▸ **Text provided**
========================
Lending a Hand During Lent

03 Mar, 2021

Lent is the perfect time to remember that giving of ourselves deepens our personal relationship with God and will make the world a better place. As a Dominican community, we actively practice Lenten almsgiving and teach our students to help their brothers and sisters both here at home and around the world.

"Almsgiving is the way we share our blessings with others,” said Beth Odom, Lower School Director of Dominican Catholic Identity. “So many families are struggling today, it is important for us to reach out into our local community, and around the world, to provide help where we can. I like to tell the students that we are the hands of Jesus, working in the world today,” she said.

This year students at St. Agnes and St. Dominic are participating in two campus-wide Lenten projects: an Easter Food Drive for our friends at Project Outreach in Fayette County and the Catholic Relief Services (CRS) Rice Bowl collection.

Our campus held a successful food drive for Project Outreach at Thanksgiving, and due to the overwhelming demand for assistance they are facing, we are rallying our community to help them once again. Project Outreach, created in 1975 by a Franciscan Sister, Sr. Elaine Wicks, serves an area of Fayette County consisting of primarily working poor. The food drive runs through March 12.

The Rice Bowl program may be familiar to many of you who remember receiving the cardboard bowl as a child at mass or at school to collect pennies. This year, our ECC and Upper School students have placed bowls in their classrooms for donation collections, while students in grades K-8 received a cardboard rice bowl to collect coins at home. These bowls will be returned to school during Holy Week and added to the campus donation total.
========================
▸ **Record extracts**

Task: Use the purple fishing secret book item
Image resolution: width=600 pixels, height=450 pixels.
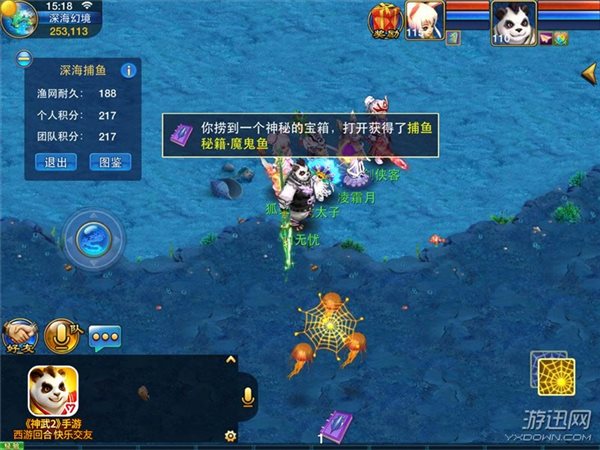Action: click(336, 427)
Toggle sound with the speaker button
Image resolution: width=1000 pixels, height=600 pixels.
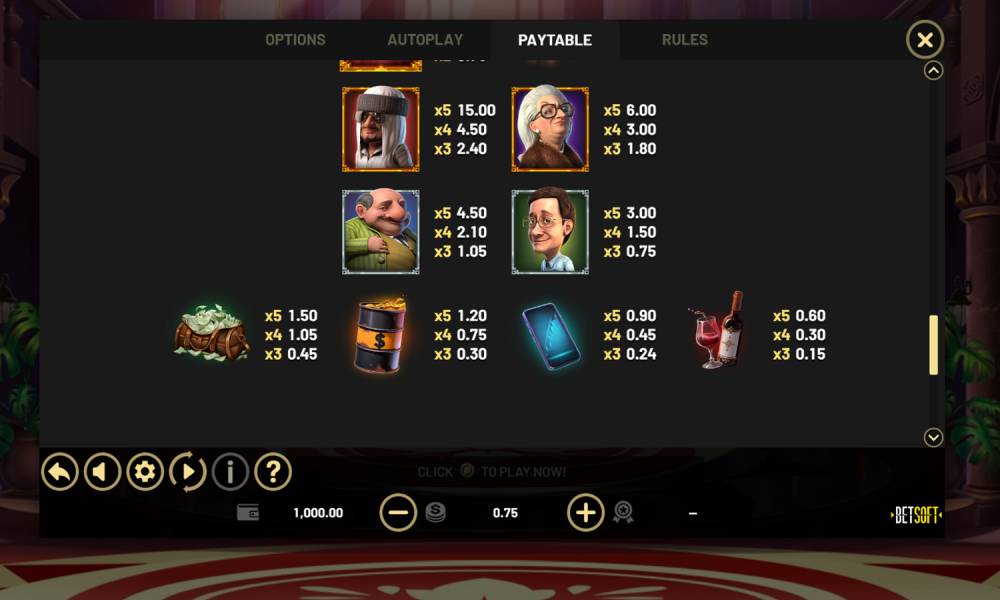[102, 471]
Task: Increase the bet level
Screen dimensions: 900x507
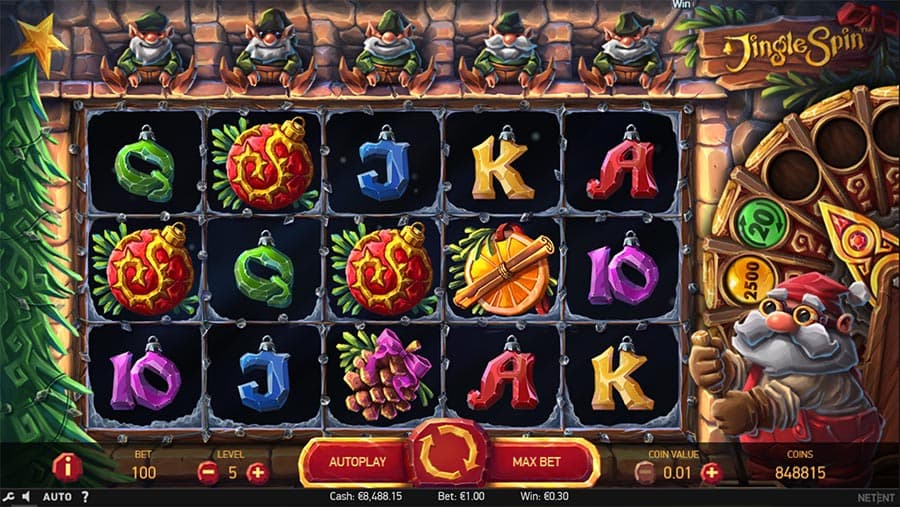Action: coord(257,472)
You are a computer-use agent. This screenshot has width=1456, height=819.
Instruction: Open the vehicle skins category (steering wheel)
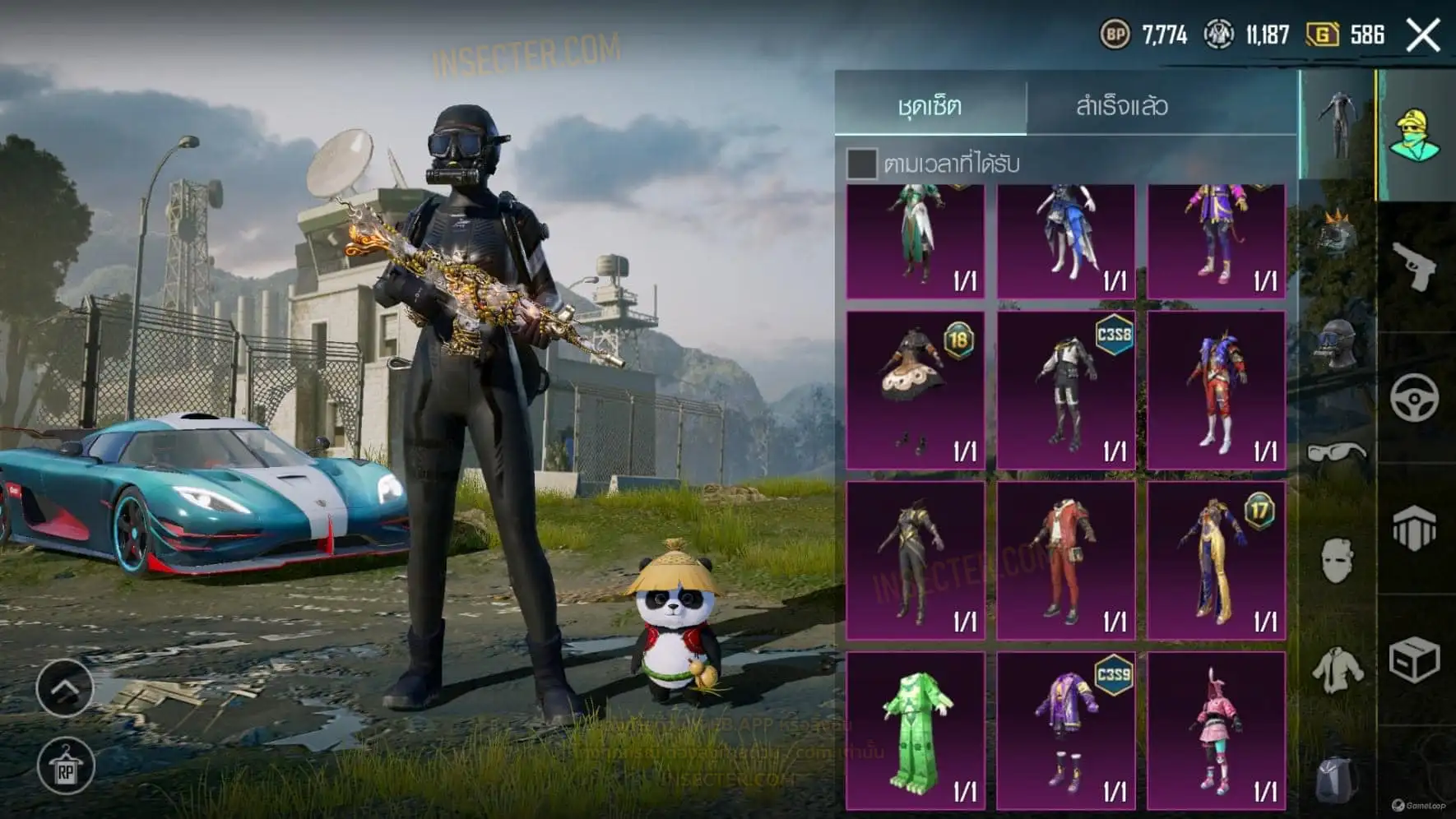point(1415,398)
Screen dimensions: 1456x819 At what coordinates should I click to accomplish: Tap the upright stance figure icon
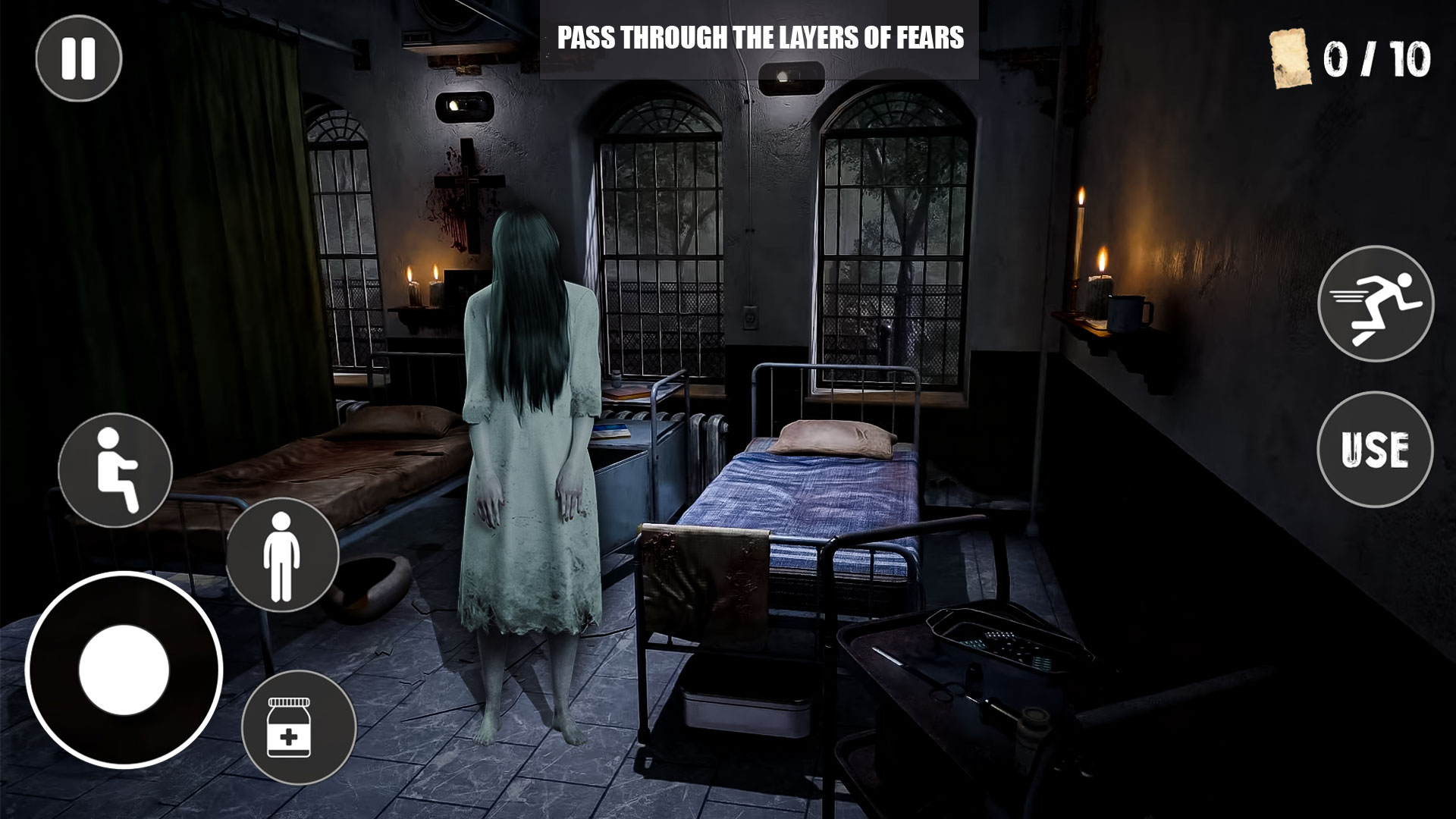[x=281, y=551]
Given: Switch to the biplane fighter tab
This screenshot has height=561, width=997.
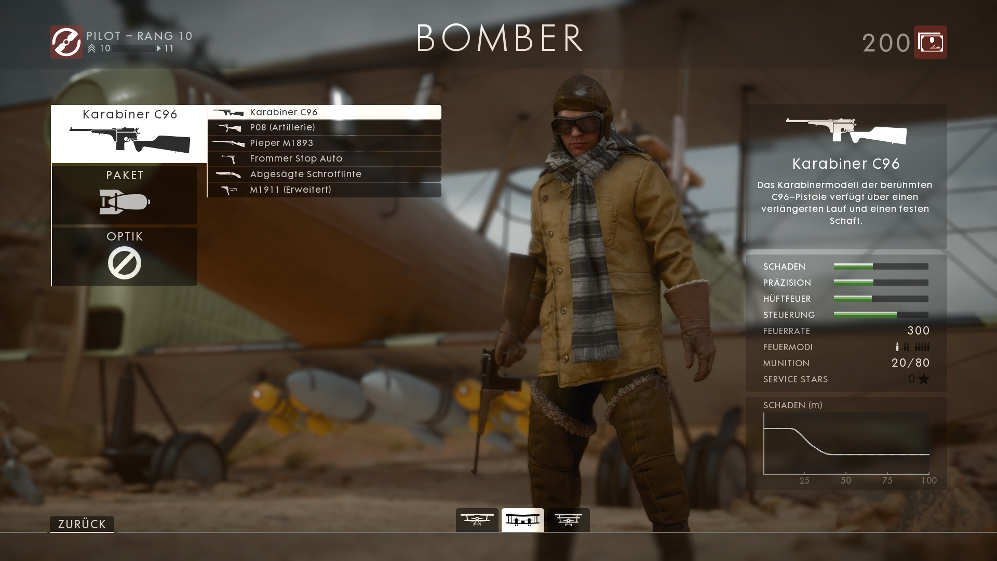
========================
▸ **What to work on**
• A. Transcribe the part of the Lenten almsgiving article between "This year students" and "Rice Bowl collection.", inclusive.
• B. In the Lenten almsgiving article, rewrite the paragraph that begins "Our campus held a successful food drive" as a short bulleted list that keeps its main facts.

▸ **Expected results**
• A.
This year students at St. Agnes and St. Dominic are participating in two campus-wide Lenten projects: an Easter Food Drive for our friends at Project Outreach in Fayette County and the Catholic Relief Services (CRS) Rice Bowl collection.

• B.
- The campus held a successful food drive for Project Outreach at Thanksgiving.
- Project Outreach faces overwhelming demand for assistance, so the community is rallying to help again.
- Project Outreach was created in 1975 by a Franciscan Sister, Sr. Elaine Wicks.
- It serves an area of Fayette County made up primarily of working poor.
- The food drive runs through March 12.